* [Task data]
|---|
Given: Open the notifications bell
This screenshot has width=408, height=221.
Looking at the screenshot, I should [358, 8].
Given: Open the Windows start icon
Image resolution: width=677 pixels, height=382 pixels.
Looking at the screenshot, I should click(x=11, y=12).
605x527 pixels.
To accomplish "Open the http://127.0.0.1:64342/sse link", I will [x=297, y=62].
|---|
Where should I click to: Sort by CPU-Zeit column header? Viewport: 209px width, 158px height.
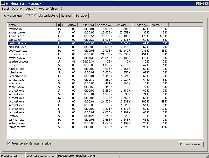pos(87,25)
|---|
* [What this task involves] Above are the lines; repeat exactly the ones from the line containing "Given: Open the notifications bell" down to the line containing "605x527 pixels.", both inclusive.

* [Exercise answer]
Given: Open the notifications bell
This screenshot has width=408, height=221.
Looking at the screenshot, I should [358, 8].
Given: Open the Windows start icon
Image resolution: width=677 pixels, height=382 pixels.
Looking at the screenshot, I should click(x=11, y=12).
605x527 pixels.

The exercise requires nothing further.